Which lines below hold the word "Come"? Report each one.

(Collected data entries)
———

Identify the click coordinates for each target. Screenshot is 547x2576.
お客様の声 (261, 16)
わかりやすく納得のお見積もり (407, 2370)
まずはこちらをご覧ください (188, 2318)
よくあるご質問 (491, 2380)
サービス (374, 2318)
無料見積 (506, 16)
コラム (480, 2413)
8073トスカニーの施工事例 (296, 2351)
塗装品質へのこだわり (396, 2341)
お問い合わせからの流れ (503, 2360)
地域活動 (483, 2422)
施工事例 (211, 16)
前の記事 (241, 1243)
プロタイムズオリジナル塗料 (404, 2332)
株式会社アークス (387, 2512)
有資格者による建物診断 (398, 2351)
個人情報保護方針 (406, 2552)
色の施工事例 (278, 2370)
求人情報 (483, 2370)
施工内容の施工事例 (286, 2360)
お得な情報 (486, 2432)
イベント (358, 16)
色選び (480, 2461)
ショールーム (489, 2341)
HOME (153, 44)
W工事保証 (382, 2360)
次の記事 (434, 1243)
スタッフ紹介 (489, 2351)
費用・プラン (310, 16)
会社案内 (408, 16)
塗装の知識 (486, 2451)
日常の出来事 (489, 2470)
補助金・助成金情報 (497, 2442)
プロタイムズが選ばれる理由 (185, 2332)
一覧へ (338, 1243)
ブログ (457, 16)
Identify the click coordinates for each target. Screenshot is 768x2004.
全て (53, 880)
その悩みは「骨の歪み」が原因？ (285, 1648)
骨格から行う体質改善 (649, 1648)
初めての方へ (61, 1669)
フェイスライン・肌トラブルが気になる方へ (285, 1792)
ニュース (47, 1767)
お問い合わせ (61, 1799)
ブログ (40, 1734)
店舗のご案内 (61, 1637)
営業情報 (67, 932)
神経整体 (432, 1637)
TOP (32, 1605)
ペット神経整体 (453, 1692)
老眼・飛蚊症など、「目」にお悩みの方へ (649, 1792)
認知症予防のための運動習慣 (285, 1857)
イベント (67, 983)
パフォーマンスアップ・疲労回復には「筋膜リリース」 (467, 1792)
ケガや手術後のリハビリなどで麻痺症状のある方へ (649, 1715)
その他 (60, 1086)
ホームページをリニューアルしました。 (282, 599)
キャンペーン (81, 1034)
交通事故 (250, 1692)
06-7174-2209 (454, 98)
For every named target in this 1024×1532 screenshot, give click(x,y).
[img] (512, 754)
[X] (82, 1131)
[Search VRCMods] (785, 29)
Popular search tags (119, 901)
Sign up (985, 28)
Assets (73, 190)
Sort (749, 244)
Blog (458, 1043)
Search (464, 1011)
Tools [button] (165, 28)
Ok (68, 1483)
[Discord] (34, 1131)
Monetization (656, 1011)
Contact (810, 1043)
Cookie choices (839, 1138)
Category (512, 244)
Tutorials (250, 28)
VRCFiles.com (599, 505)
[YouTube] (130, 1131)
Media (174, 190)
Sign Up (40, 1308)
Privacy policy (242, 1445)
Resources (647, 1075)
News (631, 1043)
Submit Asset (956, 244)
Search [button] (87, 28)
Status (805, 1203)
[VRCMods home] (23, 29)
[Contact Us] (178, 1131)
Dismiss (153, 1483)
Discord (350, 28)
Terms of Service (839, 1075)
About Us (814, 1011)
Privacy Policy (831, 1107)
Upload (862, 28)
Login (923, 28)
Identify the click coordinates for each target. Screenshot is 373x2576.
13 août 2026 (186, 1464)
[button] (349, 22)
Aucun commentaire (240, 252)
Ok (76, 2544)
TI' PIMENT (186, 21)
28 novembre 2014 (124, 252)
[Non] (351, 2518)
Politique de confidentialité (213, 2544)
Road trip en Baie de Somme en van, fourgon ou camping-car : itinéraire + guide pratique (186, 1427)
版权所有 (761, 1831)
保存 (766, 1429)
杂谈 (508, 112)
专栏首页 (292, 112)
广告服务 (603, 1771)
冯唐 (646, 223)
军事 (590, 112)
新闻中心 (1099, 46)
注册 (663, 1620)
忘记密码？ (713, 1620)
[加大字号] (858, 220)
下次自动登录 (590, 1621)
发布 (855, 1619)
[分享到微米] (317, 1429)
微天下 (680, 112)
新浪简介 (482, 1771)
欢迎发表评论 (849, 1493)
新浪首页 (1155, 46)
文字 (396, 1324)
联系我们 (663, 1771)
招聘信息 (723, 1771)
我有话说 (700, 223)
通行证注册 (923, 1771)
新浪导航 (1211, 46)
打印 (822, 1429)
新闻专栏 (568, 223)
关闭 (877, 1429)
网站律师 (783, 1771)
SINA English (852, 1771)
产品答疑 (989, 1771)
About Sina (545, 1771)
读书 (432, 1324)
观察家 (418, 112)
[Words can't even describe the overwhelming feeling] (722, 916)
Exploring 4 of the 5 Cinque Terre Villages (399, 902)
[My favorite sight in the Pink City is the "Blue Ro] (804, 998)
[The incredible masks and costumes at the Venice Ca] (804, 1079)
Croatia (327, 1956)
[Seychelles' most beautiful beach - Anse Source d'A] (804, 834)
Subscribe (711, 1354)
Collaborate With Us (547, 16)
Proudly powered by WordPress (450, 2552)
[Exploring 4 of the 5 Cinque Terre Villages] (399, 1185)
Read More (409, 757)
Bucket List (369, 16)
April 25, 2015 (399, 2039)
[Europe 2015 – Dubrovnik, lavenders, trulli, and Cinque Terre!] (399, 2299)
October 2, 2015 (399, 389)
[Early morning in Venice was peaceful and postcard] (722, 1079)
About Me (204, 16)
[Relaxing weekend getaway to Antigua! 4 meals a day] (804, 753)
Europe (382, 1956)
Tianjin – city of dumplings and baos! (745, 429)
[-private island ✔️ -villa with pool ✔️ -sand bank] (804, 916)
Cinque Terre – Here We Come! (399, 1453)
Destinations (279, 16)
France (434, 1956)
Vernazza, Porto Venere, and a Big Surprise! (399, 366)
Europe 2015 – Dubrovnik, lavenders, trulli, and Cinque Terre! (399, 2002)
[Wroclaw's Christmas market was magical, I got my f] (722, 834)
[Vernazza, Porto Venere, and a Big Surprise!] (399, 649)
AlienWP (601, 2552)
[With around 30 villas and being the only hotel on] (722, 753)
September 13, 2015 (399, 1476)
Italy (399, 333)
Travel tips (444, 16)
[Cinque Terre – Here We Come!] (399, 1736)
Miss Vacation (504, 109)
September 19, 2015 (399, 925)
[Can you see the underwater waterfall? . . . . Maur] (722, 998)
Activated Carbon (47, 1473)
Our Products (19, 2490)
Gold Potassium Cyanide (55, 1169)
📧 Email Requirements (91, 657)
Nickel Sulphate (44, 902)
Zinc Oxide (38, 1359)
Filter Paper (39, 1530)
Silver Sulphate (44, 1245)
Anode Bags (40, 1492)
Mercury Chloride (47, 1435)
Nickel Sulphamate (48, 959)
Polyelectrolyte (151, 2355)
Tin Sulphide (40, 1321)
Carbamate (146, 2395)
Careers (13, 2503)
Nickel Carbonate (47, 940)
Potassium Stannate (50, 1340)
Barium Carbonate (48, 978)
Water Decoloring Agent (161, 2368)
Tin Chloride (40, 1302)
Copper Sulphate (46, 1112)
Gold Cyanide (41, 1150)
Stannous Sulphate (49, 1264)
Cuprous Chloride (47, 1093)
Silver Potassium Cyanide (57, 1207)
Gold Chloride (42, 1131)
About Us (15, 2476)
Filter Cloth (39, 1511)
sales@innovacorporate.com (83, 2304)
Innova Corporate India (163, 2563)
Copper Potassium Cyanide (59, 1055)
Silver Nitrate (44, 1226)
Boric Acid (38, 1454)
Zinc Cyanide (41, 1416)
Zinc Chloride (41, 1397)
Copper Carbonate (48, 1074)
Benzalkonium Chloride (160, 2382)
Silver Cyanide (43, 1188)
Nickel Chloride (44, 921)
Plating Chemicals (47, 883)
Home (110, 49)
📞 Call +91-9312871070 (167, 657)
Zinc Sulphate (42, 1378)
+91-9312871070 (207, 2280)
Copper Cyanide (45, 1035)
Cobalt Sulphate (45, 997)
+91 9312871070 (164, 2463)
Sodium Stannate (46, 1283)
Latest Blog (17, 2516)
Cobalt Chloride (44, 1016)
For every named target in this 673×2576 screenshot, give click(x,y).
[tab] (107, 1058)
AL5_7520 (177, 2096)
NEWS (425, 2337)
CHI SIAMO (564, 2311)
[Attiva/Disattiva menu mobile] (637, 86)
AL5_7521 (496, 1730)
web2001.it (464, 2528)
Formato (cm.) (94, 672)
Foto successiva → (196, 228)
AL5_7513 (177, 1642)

———

RESULT OF THIS TASK:
Cinque Terre – Here We Come! (399, 1453)
[Cinque Terre – Here We Come!] (399, 1736)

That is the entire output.